Jak twierdzi organizacja Ludzie Przeciw Myśliwym, w ubiegłym miesiącu jej pracownik zatrudnił się w stadninie koni na terenie Białołęki, gdzie miało dochodzić do znęcania się nad... dzikami. Aktywiści utrzymują, że hodowca karelskich psów na niedźwiedzie to sadysta.
- Dziki, które kupował od kłusowników, służyły mu do wyrabiania agresji u psów z własnej hodowli - utrzymują Ludzie Przeciw Myśliwym. - Kazał skonstruować klatkę, przylegającą do klatki, w której umieszczany był mały dziczek albo warchlak odłączony od matki. Całymi dniami on i pracownicy szczuli psy na przerażone, uwięzione zwierzę. Gdy uznał, że psy już są wystarczająco pobudzone, wpuszczał je do klatki, w której zamknięty był dziczek. Możecie sobie wyobrazić, co się wtedy działo. Psy rzucały się na ofiarę, by gryźć ją, szarpać i gonić.

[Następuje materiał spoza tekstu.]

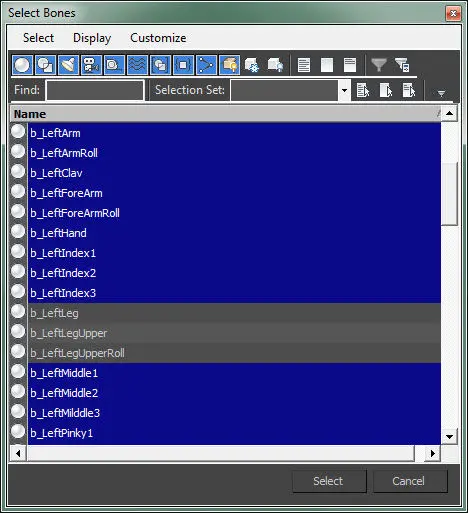Click the Select None blank page icon

[327, 65]
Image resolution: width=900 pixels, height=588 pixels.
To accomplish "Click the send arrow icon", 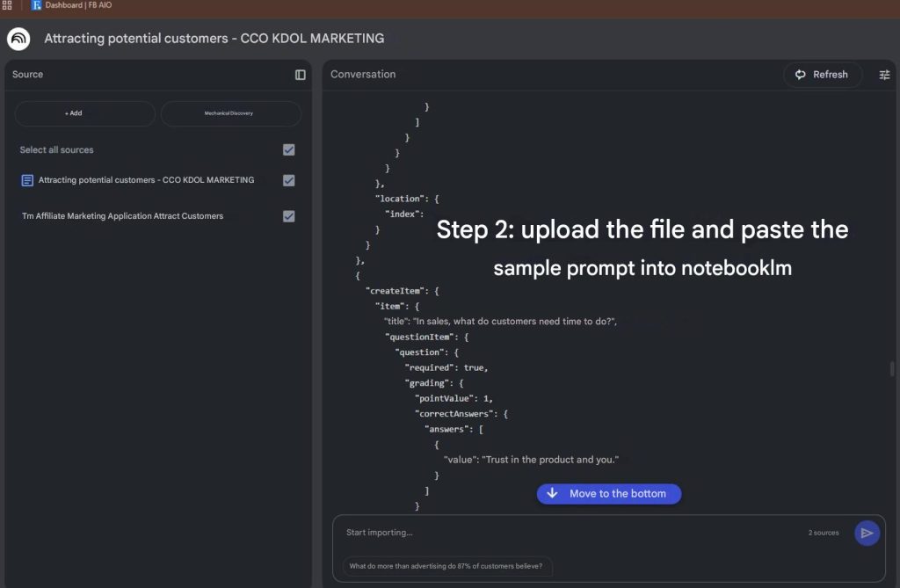I will [867, 533].
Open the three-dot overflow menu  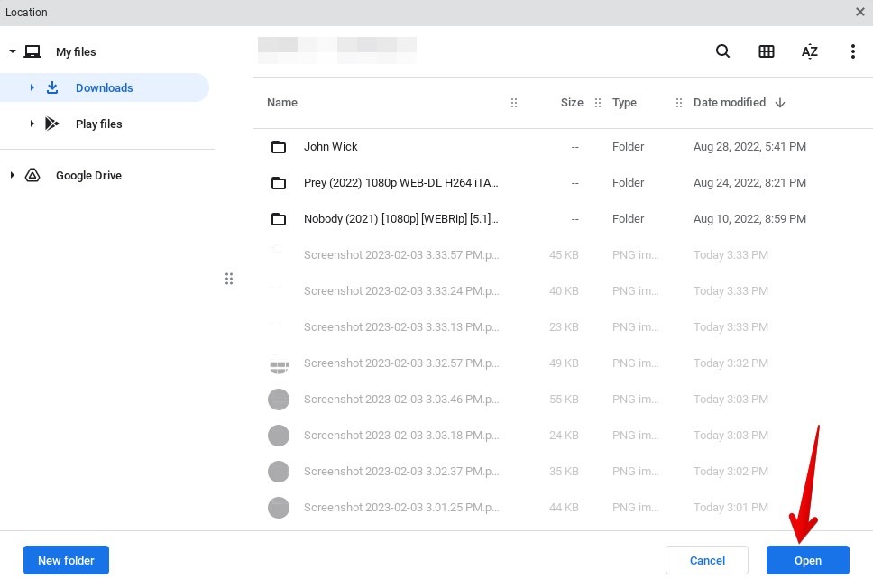(852, 51)
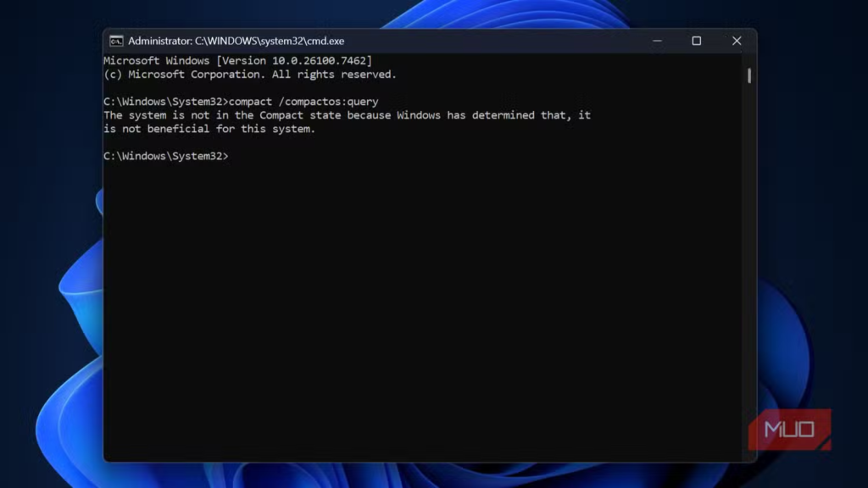Click the cmd icon in the title bar

pyautogui.click(x=116, y=41)
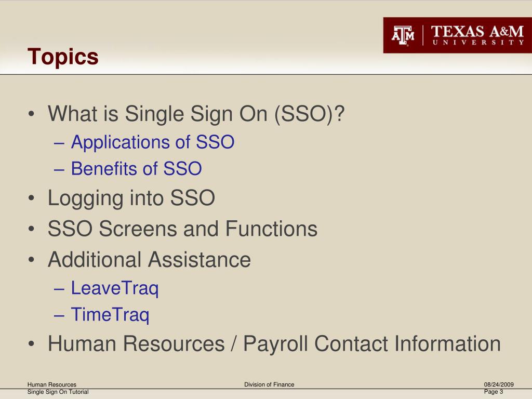Click the 'Human Resources' footer text
Image resolution: width=532 pixels, height=399 pixels.
click(52, 384)
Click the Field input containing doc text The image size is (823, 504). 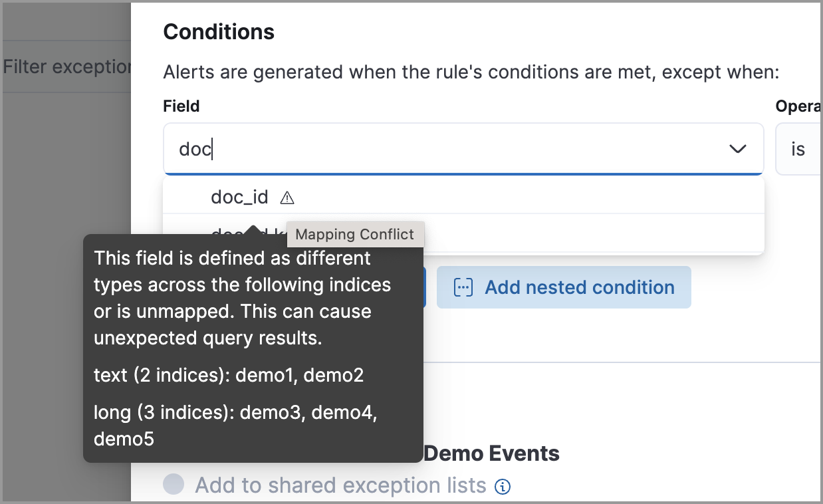pyautogui.click(x=399, y=149)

W poniedziałek rano aktywiści poprosili o interwencję policjantów z Tarchomina, którzy udali się na miejsce. Według relacji Ludzi Przeciw Myśliwym biznesmen groził podczas interwencji, że zastrzeli dzika i zachowywał się wulgarnie, więc na miejsce wezwano naczelnika wydziału kryminalnego.
- Nie potwierdzamy tego - mówi sierż. sztab. Paulina Onyszko, rzeczniczka Komendy Rejonowej Policji Warszawa VI. - Policjanci z Tarchomina rzeczywiście byli wczoraj w opisanym miejscu, ale na terenie nie znaleziono żadnego dzika ani dowodów na znęcanie się nad zwierzętami. Nikomu nie postawiono zarzutów. Właściciel został przesłuchany w charakterze świadka, podobnie jak kilka innych osób.
Według naszych ustaleń naczelnik wydziału kryminalnego nie brał udziału w interwencji, policjanci nie zostali zwyzywani i nie było groźby zastrzelenia dzika. Bo nie było dzika.
Tymczasem facebookowy post Ludzi Przeciw Myśliwym został udostępniony ponad 400 razy.